--- Start ---

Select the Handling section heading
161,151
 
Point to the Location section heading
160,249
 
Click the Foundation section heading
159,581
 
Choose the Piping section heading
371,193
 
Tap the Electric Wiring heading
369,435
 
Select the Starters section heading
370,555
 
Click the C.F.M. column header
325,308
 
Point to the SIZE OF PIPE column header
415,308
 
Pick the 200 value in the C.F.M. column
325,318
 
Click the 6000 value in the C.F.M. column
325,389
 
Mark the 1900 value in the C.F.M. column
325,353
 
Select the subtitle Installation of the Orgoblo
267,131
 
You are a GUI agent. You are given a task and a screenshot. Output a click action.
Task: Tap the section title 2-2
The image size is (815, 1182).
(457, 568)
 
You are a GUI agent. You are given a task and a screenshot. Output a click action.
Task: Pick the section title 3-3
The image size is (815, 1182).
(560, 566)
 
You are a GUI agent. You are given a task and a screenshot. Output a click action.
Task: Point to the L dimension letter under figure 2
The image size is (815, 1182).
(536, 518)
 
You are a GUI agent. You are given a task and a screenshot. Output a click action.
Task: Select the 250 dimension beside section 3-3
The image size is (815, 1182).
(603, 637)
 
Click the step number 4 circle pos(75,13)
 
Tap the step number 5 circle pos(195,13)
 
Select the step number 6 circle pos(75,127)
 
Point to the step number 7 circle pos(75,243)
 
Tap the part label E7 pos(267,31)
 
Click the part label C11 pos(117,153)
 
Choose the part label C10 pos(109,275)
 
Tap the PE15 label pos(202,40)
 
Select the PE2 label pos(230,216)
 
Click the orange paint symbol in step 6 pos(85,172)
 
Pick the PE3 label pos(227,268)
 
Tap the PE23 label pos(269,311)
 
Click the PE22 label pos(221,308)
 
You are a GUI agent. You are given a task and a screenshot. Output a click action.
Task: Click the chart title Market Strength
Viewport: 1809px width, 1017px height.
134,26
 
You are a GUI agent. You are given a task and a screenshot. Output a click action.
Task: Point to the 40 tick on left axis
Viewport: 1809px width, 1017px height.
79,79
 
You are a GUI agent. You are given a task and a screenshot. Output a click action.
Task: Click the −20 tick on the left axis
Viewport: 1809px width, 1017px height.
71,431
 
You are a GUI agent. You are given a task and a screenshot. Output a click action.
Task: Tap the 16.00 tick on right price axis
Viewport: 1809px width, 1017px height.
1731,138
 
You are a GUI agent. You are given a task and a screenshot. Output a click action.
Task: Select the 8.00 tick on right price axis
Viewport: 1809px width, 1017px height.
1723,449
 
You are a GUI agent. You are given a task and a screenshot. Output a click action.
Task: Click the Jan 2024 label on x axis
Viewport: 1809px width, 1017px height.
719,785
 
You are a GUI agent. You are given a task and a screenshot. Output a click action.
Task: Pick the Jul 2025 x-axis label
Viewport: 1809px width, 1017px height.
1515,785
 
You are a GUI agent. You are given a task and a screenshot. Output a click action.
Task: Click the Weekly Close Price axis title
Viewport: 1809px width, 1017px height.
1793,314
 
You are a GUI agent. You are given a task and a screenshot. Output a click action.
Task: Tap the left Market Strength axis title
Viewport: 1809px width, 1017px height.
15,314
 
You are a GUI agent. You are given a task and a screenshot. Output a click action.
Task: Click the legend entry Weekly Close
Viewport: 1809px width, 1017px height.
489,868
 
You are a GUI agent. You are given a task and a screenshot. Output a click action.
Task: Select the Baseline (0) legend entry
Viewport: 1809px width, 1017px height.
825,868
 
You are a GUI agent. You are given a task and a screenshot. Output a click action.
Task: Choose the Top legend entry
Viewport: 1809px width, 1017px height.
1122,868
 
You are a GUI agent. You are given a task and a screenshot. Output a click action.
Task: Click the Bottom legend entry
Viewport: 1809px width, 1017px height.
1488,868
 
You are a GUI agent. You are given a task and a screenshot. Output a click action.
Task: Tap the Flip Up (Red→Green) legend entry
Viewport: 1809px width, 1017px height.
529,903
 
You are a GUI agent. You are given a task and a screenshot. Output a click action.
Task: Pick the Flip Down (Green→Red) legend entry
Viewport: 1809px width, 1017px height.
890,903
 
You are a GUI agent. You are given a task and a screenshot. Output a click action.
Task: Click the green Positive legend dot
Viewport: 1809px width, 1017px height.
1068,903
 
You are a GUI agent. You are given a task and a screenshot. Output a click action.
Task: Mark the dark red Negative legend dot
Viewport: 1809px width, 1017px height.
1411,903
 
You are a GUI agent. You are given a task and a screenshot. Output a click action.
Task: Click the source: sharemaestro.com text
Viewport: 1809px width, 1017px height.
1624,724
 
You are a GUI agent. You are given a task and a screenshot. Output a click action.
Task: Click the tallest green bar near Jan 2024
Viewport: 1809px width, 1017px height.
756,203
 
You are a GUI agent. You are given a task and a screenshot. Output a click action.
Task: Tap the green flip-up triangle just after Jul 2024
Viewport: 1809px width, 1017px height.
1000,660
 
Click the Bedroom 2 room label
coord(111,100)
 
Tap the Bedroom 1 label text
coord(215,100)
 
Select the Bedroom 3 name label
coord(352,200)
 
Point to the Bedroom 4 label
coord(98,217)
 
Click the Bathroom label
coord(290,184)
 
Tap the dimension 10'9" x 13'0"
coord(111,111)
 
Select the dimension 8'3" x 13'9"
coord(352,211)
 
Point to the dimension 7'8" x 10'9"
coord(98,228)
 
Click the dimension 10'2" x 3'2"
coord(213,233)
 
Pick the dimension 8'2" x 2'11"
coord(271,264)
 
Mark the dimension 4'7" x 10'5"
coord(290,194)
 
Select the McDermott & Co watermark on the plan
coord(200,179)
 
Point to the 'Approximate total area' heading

--- End ---

▶ [Required task]: Gather every line in the rows above that contains the string "Bedroom". Letter case must match.

▶ [Output for this exercise]:
Click the Bedroom 2 room label
Tap the Bedroom 1 label text
Select the Bedroom 3 name label
Point to the Bedroom 4 label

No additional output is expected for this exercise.